**** PASSAGE SHOWN
The appearance of elaborate structures allowing cells to adhere to each other and compose tissues and organs enabled the emergence of animal multicellularity. The adherens junction (AJ) is a major cell-cell adhesion protein complex present throughout animals and is required for body morphogenesis, tissue formation and maintenance, and cellular signaling (Harris and Tepass, 2010; Takeichi, 2014; Kourtidis et al., 2017a; Daulagala et al., 2019). The core component of the AJ is a classical cadherin protein family member, such as E-cadherin, which associates intracellularly with p120 catenin (p120), β-catenin, and α-catenin (Harris and Tepass, 2010; Kourtidis et al., 2013; Takeichi, 2014). Evolutionarily, cadherin-like molecules first appeared in choanoflagellates, the closest living relatives of multicellular animals (Brunet and King, 2017). However, classical cadherins with cell-cell adhesion properties and catenin-binding domains that form AJs, appeared later in animal evolution, in Placozoans and Cnidarians. Classical cadherins have diversified from one or two members in invertebrates into a large protein family that includes 32 members in vertebrates (Oda and Takeichi, 2011; Oda, 2012; Gul et al., 2017). α- and β-catenin homologs have also been identified in non-metazoans, such as Dictyostelium discoideum, and are present in all metazoans, either as a single member in invertebrates, or as two to three members in vertebrates (Hulpiau et al., 2013; Gul et al., 2017). Similarly, p120 has evolved from a single protein in invertebrates (δ-catenin) to seven proteins in vertebrates (Anastasiadis and Reynolds, 2000; Ireton et al., 2002; Fang et al., 2004; Carnahan et al., 2010). Collectively, these findings underscore the increased complexity of the AJs in vertebrates.
********
**** GIVEN ENTRIES
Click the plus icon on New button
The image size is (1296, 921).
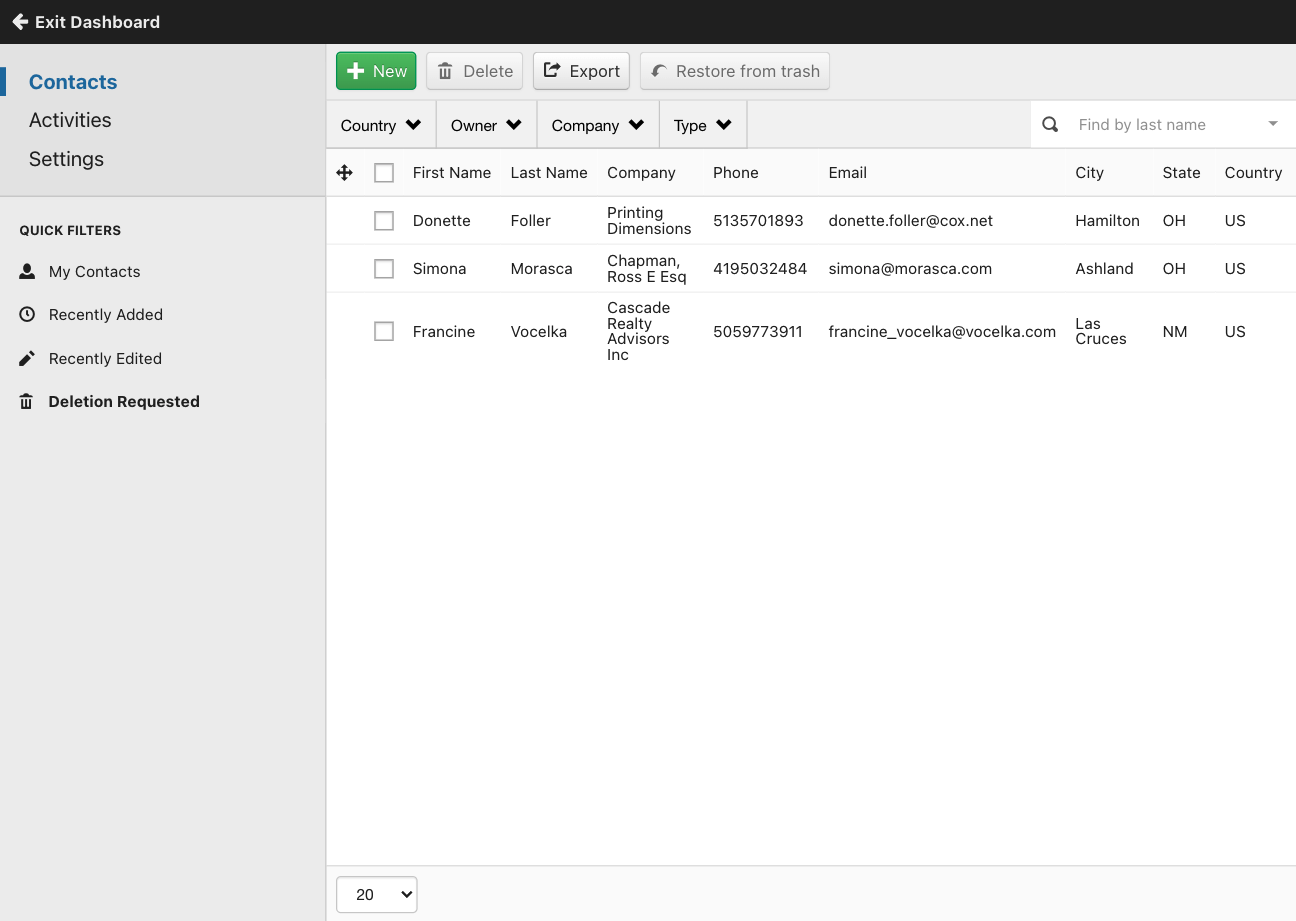[x=355, y=71]
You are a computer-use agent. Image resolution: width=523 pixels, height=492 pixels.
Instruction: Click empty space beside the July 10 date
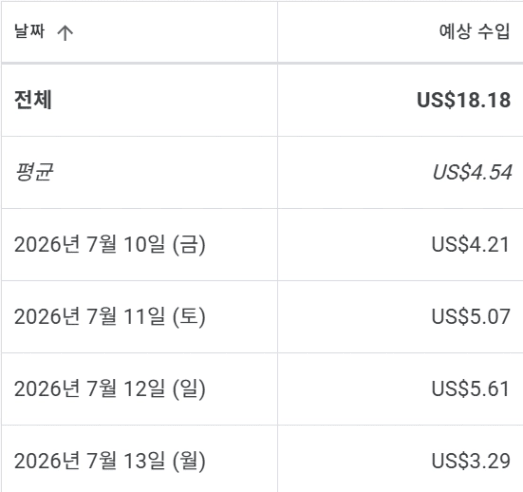pyautogui.click(x=242, y=244)
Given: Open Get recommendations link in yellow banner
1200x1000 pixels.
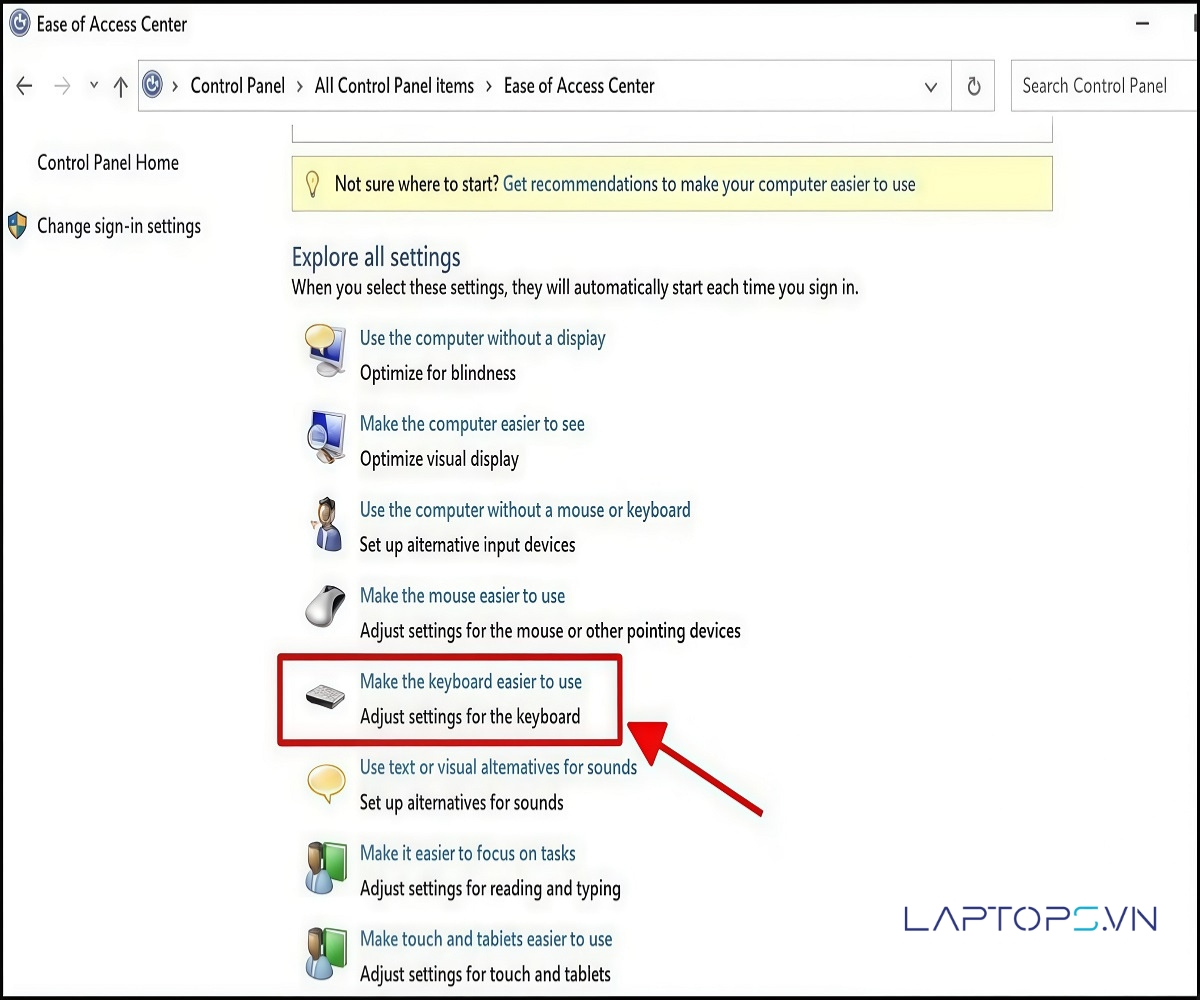Looking at the screenshot, I should click(x=709, y=184).
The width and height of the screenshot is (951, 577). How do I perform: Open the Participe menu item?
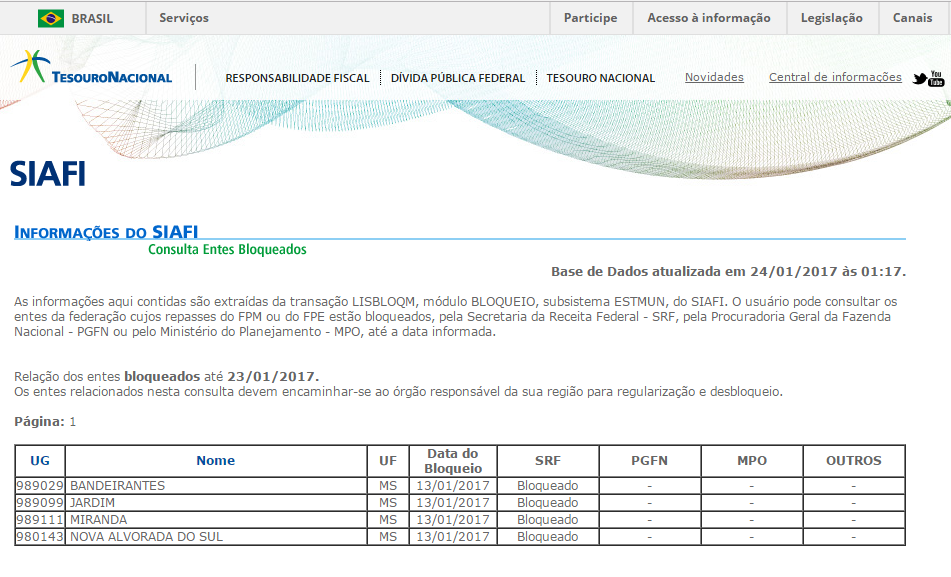589,17
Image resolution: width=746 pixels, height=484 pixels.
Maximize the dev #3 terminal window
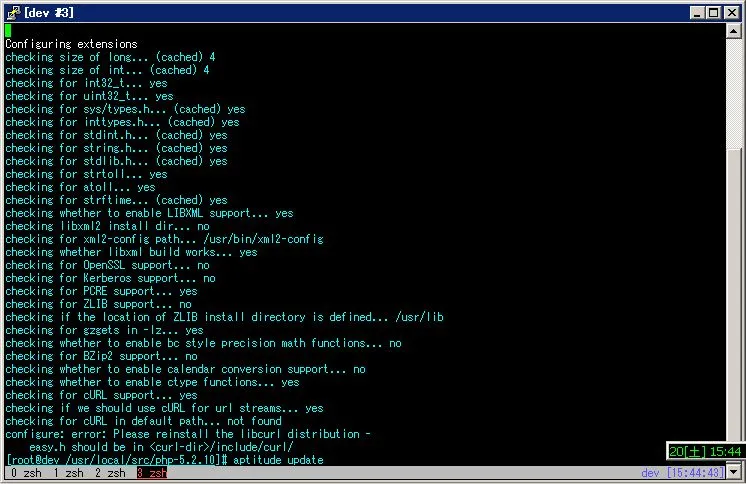713,12
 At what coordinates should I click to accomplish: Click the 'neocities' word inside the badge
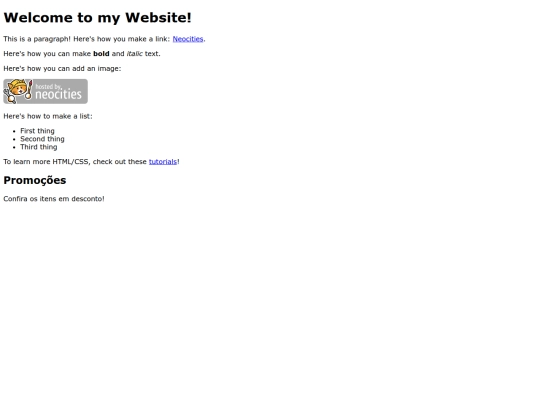[59, 94]
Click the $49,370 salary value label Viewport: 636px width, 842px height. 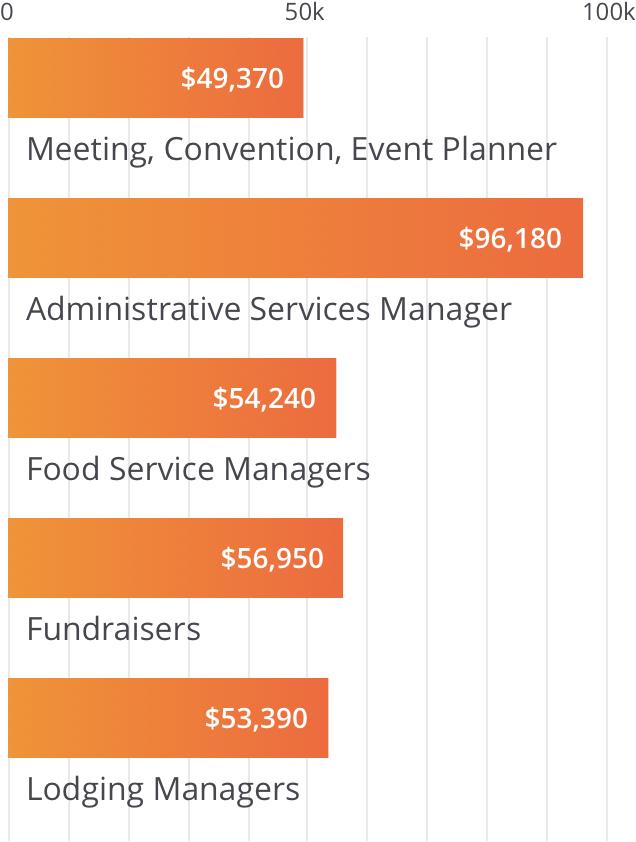click(232, 79)
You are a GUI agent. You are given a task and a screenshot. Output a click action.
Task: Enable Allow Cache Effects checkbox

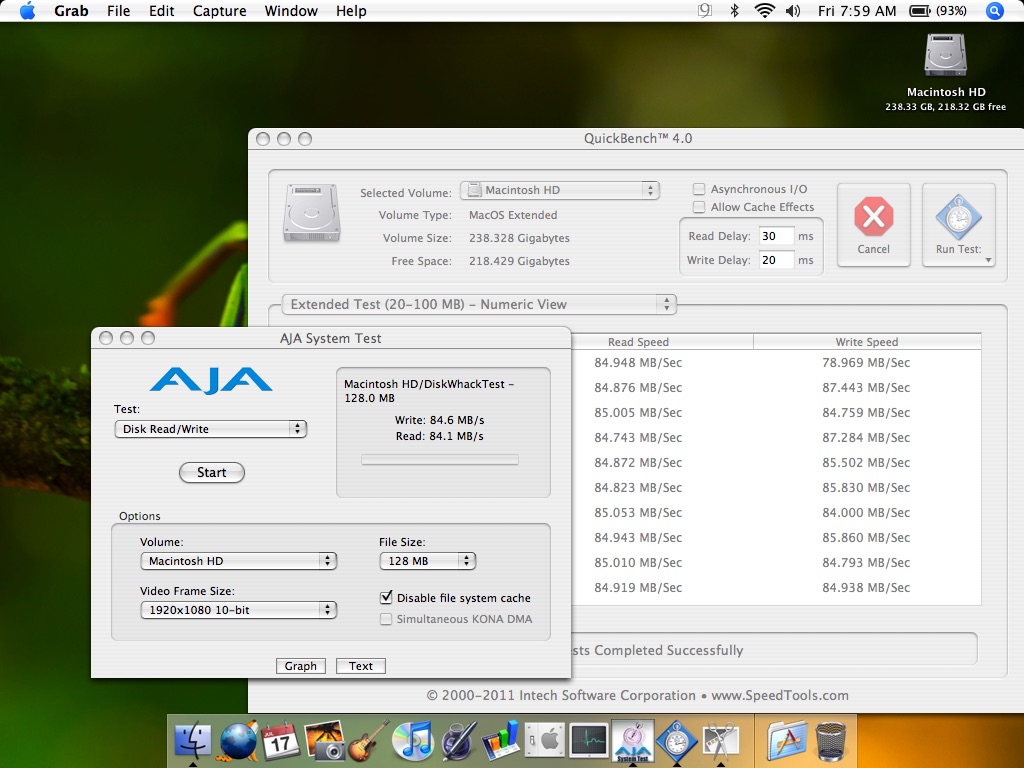click(x=700, y=207)
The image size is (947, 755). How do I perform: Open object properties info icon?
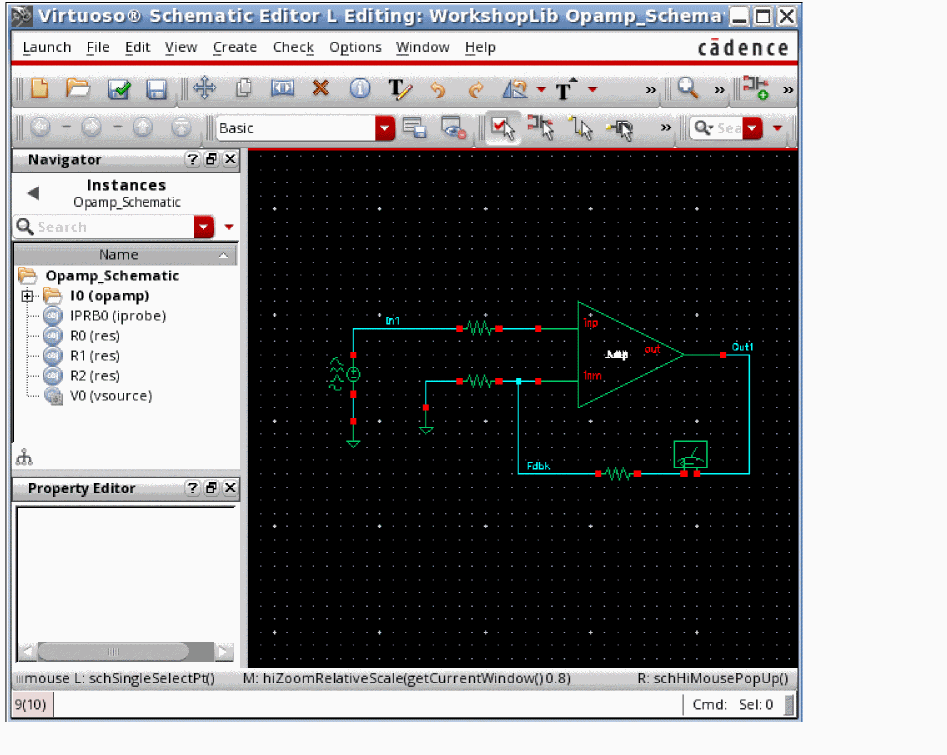(359, 89)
********
» CHECK YOUR UNDERSTANDING:
1. From the passage on adherens junctions, list the proteins with which the core cadherin component associates intracellularly.
2. Write what comes next in the passage on adherens junctions, starting after its final sentence.

» LIST OF ANSWERS:
1. p120 catenin (p120), β-catenin, and α-catenin

2.
In addition to the essential cadherin-catenin composition, numerous other proteins participate in AJ formation, playing critical roles in their structure and function. An AJ protein that has gained attention in recent years is PLEKHA7 (pleckstrin homology domain containing, family A, member 7). PLEKHA7 was originally identified as an E-cadherin–p120 binding partner, specific to the apical AJs in mature epithelial tissues and monolayers, tethering the minus ends of the microtubules to the AJs (Meng et al., 2008; Pulimeno et al., 2010; Pulimeno et al., 2011). Since then, multiple additional roles have been attributed to PLEKHA7, including cell-cell junction stabilization through interactions with junctional and cytoskeletal components (Kurita et al., 2013; Paschoud et al., 2014; Guerrera et al., 2016; Kourtidis and Anastasiadis, 2016; Lee et al., 2017); recruitment and regulation of the RNA interference (RNAi) machinery at AJs (Kourtidis et al., 2015; Kourtidis et al., 2017b; Nair-Menon et al., 2020); regulation of hypertension (Endres et al., 2014); function as a tumor suppressor (Kourtidis et al., 2015; Tille et al., 2015; Rea et al., 2018; Nair-Menon et al., 2020; Pence et al., 2021); regulation of responses to bacterial toxins (Popov et al., 2015; Shah et al., 2018), and involvement in neocortex development (Tavano et al., 2018). Although these studies exemplify the importance of PLEKHA7 in human health and disease, little is known regarding the roles of PLEKHA7 in non-mammalian species. The only exception is the zebrafish PLEKHA7 homolog, Hadp1, which has been implicated in cardiac contractility during embryogenesis (Wythe et al., 2011).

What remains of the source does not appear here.